**WHAT IS EXPECTED:**
Using the material below, return exactly the lines between the one holding "[Voir les détails de Mercedes" and the one holding "Données personnelles et", inclusive, and no others.

**MATERIAL PROVIDED:**
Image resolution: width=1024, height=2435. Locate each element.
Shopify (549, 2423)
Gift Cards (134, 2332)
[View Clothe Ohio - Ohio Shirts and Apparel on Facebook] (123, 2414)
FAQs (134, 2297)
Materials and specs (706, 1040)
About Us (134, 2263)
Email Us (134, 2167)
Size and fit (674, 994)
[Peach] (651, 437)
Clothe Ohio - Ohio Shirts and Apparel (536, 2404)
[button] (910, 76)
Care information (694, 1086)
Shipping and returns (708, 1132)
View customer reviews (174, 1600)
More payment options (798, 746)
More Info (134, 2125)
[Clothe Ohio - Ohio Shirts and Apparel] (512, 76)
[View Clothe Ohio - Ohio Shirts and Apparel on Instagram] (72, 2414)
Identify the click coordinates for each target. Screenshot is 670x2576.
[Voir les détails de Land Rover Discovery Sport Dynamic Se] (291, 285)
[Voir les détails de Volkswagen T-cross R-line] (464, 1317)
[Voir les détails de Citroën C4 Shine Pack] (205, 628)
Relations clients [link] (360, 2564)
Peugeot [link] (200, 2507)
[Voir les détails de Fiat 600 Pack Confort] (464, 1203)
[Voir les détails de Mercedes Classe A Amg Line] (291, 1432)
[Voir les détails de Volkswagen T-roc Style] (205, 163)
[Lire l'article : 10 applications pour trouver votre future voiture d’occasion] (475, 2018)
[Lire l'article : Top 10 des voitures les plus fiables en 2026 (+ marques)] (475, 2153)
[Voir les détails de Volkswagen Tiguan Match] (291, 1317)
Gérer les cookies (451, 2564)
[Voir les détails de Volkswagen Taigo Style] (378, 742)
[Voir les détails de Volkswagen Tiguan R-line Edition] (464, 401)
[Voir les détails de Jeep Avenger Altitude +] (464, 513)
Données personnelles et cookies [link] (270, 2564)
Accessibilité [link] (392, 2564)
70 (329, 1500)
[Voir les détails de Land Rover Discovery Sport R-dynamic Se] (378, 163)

**SOLVED PROBLEM:**
[Voir les détails de Mercedes Classe A Amg Line] (291, 1432)
[Voir les détails de Volkswagen T-roc Style] (205, 163)
[Lire l'article : 10 applications pour trouver votre future voiture d’occasion] (475, 2018)
[Lire l'article : Top 10 des voitures les plus fiables en 2026 (+ marques)] (475, 2153)
[Voir les détails de Volkswagen Tiguan Match] (291, 1317)
Gérer les cookies (451, 2564)
[Voir les détails de Volkswagen Taigo Style] (378, 742)
[Voir les détails de Volkswagen Tiguan R-line Edition] (464, 401)
[Voir les détails de Jeep Avenger Altitude +] (464, 513)
Données personnelles et cookies [link] (270, 2564)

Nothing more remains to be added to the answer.